The 7 1/2 Deaths of Evelyn Hardcastle

Who remembers Quantum Leap? It was a television show that ran from 1989-1993 and followed Dr. Sam Beckett and his experiment in time travel, which caused him to become conscious, at the beginning of each episode, in a different body, not knowing who or where he was, or when it happened. Before the end of each episode, Sam had to correct some event in the period in which he found himself by acting as the person he inhabited. Once that was done, he would shift in time again to another person, another place, another era.

Now, imagine if the creator of Quantum Leap, Donald P. Bellisario, co-wrote a mystery novel with an accomplished mystery writer like Agatha Christie or Anthony Horowitz.
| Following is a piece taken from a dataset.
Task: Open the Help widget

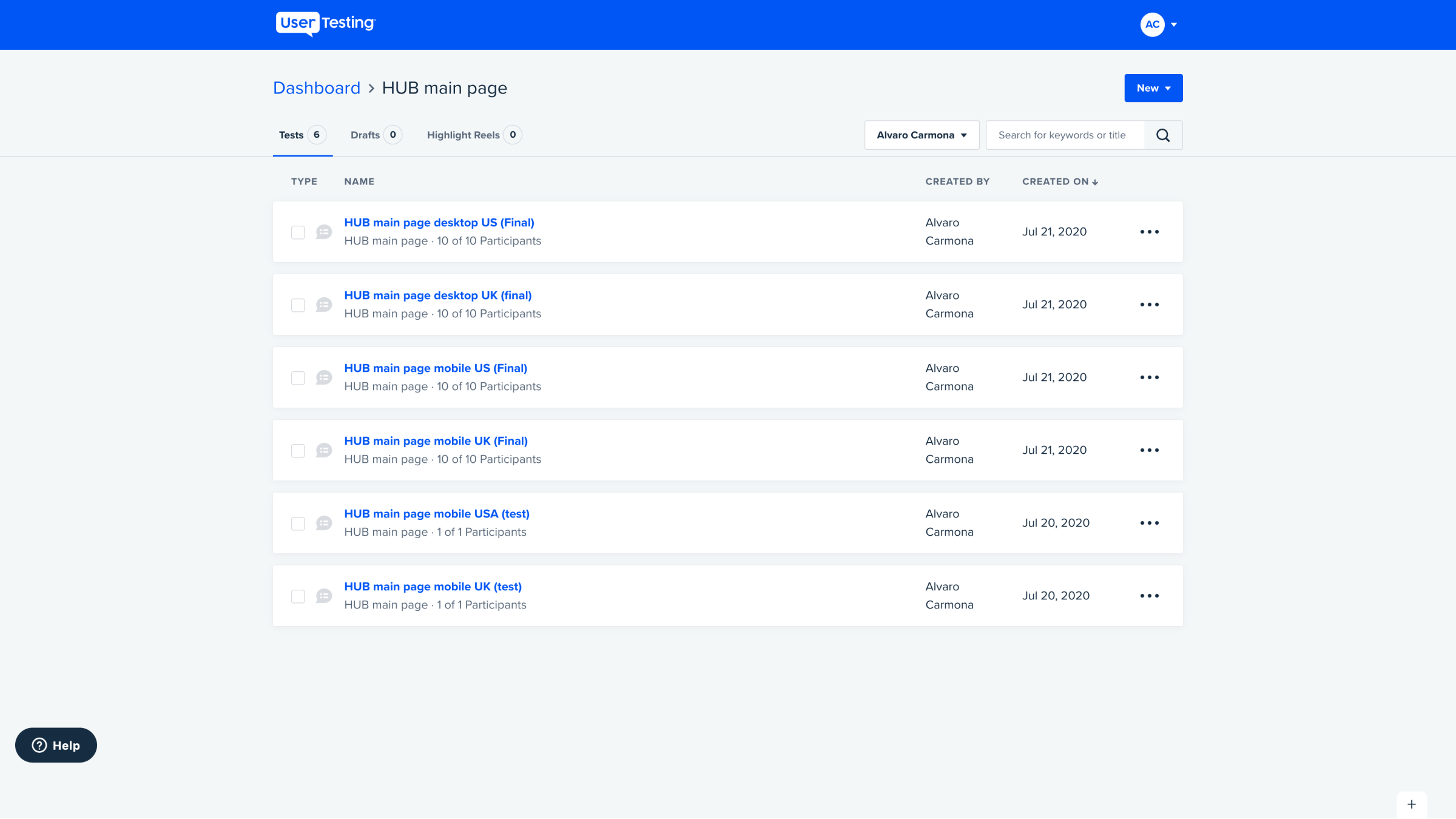Action: (x=56, y=745)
If the two worked well together, the result, if we were lucky, might be half as good as Stuart Turton’s debut novel The 7 ½ Deaths of Evelyn Hardcastle.

“I forget everything between footsteps."

“Anna!” I finish shouting, snapping my mouth shut in surprise.
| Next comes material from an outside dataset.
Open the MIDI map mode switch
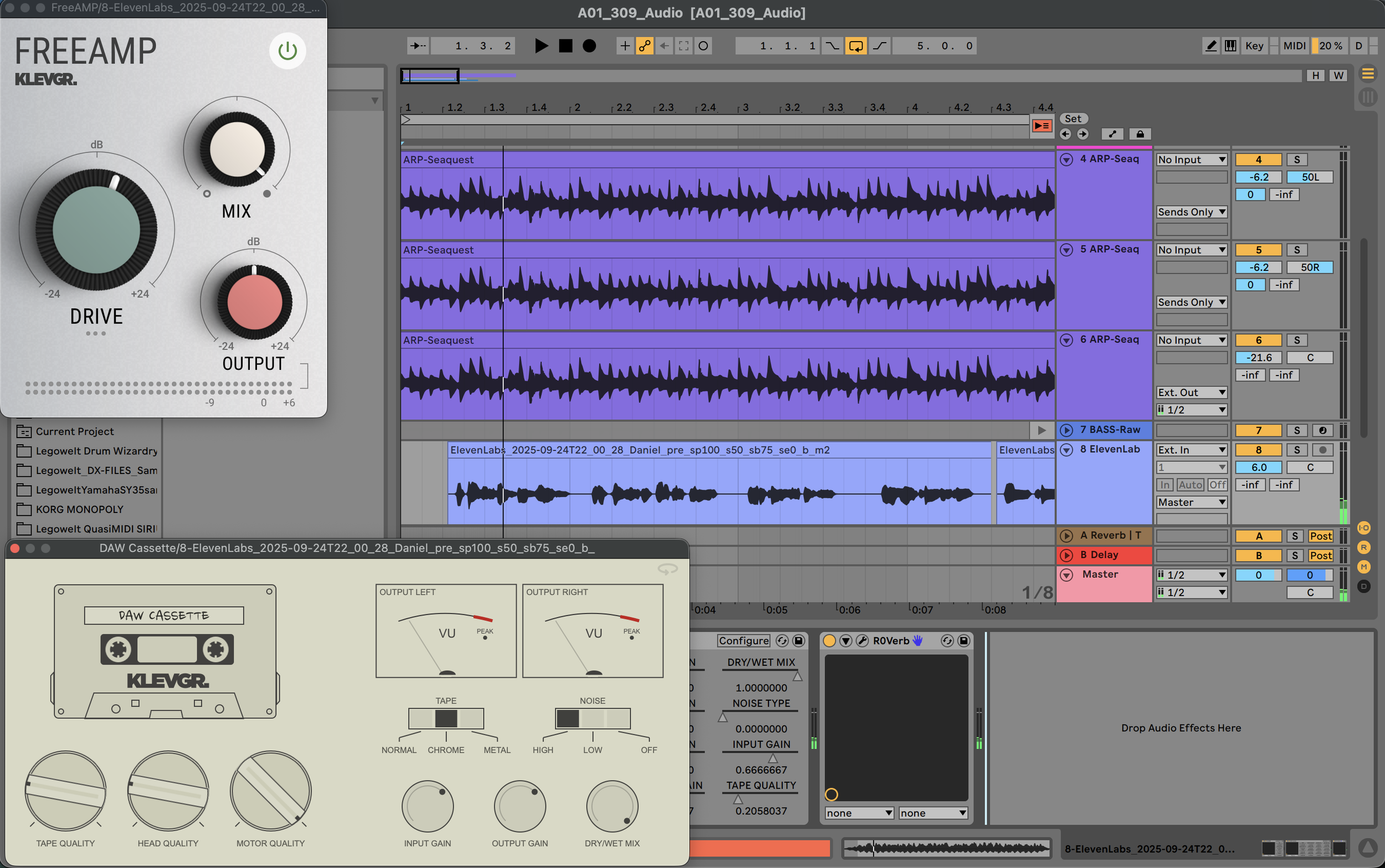 tap(1294, 46)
My mind has gone blank. I don’t know who Anna is or why I’m calling her name. I don’t even know how I got here. I’m standing in a forest, shielding my eyes from the spitting rain. My heart’s thumping. I reek of sweat and my legs are shaking. I must have been running but I can't remember why.
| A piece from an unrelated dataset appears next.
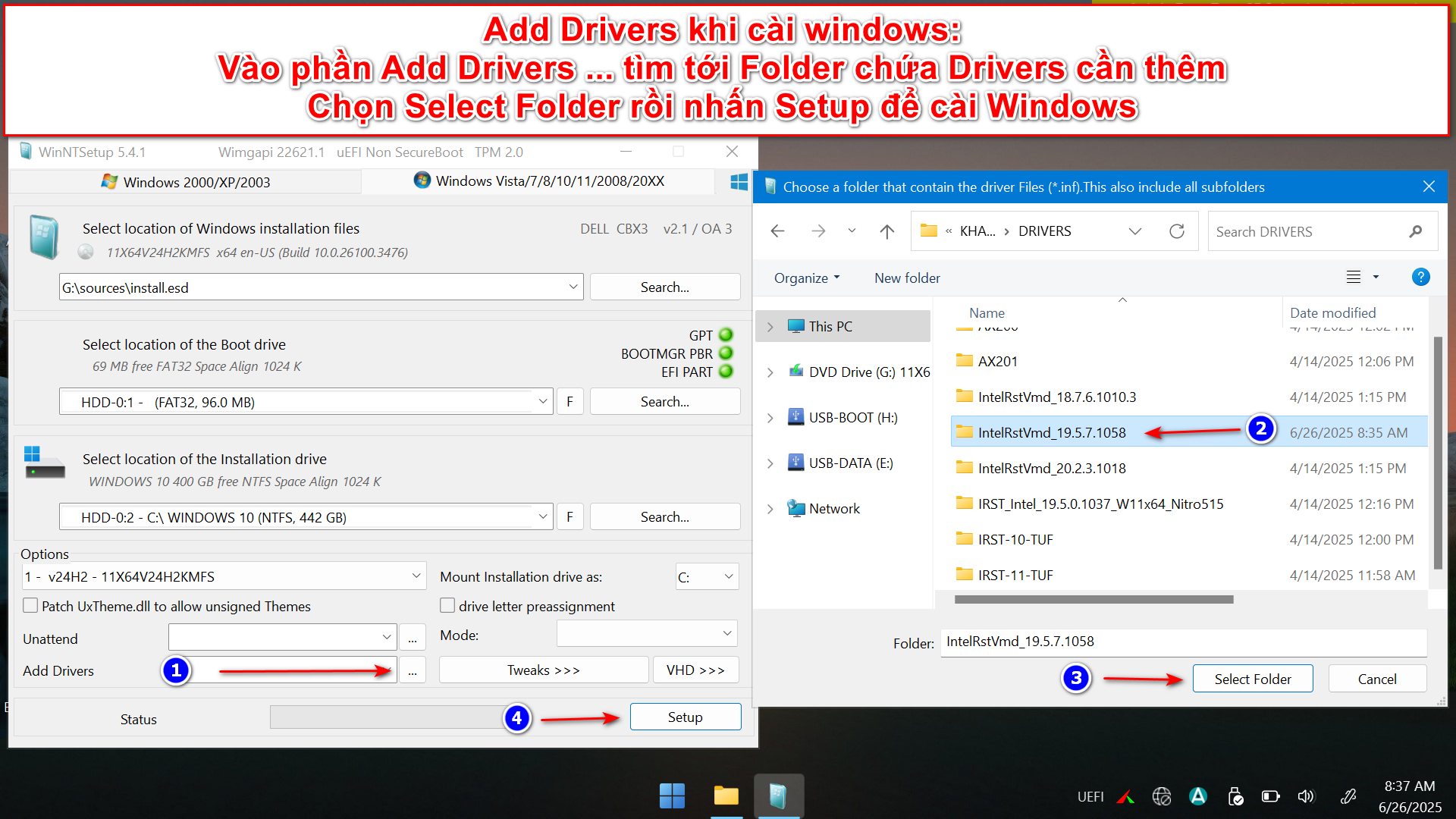Open the Organize menu
This screenshot has height=819, width=1456.
pos(806,278)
“How did –“ I’m cut short by the sight of my own hands. They’re bony, ugly. A stranger’s hands. I don’t recognize them at all. Feeling the first touch of panic, I try to recall something else about myself: a family member, my address, age . . . anything, but nothing’s coming. I don’t even have a name. Every memory I had a few seconds ago is gone.”

Soon, the nameless protagonist learns three things:

  1. Evelyn Hardcastle will be murdered at 11:00 p.m.
  2. For the next eight days, the day of the murder will repeat and they will live through that day inhabiting a different person
  3. If on the eighth day they can identify Evelyn’s killer, they are free. If not, the eight-day cycle will begin again.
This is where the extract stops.